Akhila Saroha: “Lalji’s Nairobi” has a strong significance on the personal and social levels. Was prose the first format of writing that came to your mind to give words to your expression? Would you like to try the same with poetry as well?

Nitin Nanji: I would be completely useless at poetry! So yes, it had to be prose.

Akhila Saroha: “Lalji’s Nairobi” has given a powerful introduction to your potential as a writer. How was the journey of the book in the making?

Nitin Nanji: Generally straightforward. I started to write during the first pandemic lockdown in London, having researched before everything closed. I hired a manuscript reader when I finished. She did not connect with the story, and I realised I had picked the wrong reader. She was good with the technicalities, but I knew better the strengths of ‘Lalji’s Nairobi,’ especially because the story was unique.

I realised then that a traditional route to publishing would lead to compromises and edits that would not sit well with me. Mine was an unusual story, set in colonial times written from the point of view of those ruled by the conquerors. I could not allow the story to be adulterated or doctored by the preferences of agents or publishers. Their agenda is to have a product that sells to the market they know. Hence, self-publishing was my way, and I am grateful this route exists for writers, especially those from backgrounds poorly represented in the publishing world.

Akhila Saroha: “Lalji’s Nairobi” also features a variety of people playing different roles.

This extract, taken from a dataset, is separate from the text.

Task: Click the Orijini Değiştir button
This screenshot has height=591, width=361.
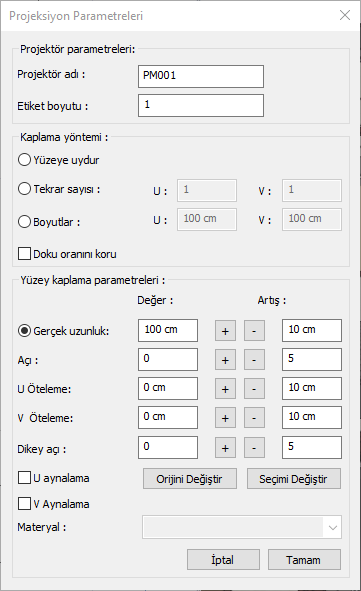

How easy or difficult was it for you to write about them and remain unbiased and not let the readers’ thoughts be influenced?

Nitin Nanji: That is so astute of you! The nature of the story had to have many characters and as I said earlier, I had to edit out some characters as otherwise Lalji would have got lost amongst them. My life in cosmopolitan London, talking to patients every day, understanding their fears and hopes shaped my experience of different peoples. I guess it is about being able to relate to people but also understanding that each human culture has its own similar set of insecurities and ambitions.

Akhila Saroha: “Lalji’s Nairobi” features a plot that develops swiftly and still manages to keep the readers involved. How did you ensure that the readership would remain involved throughout?

Nitin Nanji: You are quite right. Had it been a straight novel it might have come across as opinionated, a definite turn-off. That is where the history and press quotes in the novel lend evidence and context. The history which we learnt in Kenya was written by the conquerors’, something India is becoming quite aware of. Interpretation of history and events can be very suspect. It needs re-examining through fresh eyes looking through and questioning the evidence and assumptions. Readers are telling me they did not realise some of the things they read in ‘Lalji’s Nairobi,’ even after spending their life in East Africa. 

For example, one of the biggest inaccuracies in East African history is assuming all Indians there are descended from those who came originally to build the railway. The truth is the railway workers, mostly from Punjab, were indentured (bonded) labourers and the majority returned to India. It was the ancient Gujarat-Swahili Coast connection that ensured that the larger waves of traders came after the railway was built. These new migrants set up the infrastructure of the colony when Britain was desperate for their skills.

Akhila Saroha: In the present time, the ideas in “Lalji’s Nairobi” do not find much mention. What, according to you, could be the possible reason for that?

Nitin Nanji: All new revelations take time to be accepted. The world is now ready to examine the excesses of slavery, colonisation and oppression carried out under the guise of privilege and using military power. That includes most European powers who were headed essentially by royal cousins vying for more colonies.

People are calling out for apologies for slavery and the return of the contents of museums of the West to their countries of origin. Logically, this should lead to admitting that colonising people and their lands was also morally wrong, and must not be forgotten as a dark chapter of human history. We recognise Hitler’s holocaust, but say precious little about the genocides in the ex-colonies preceding that.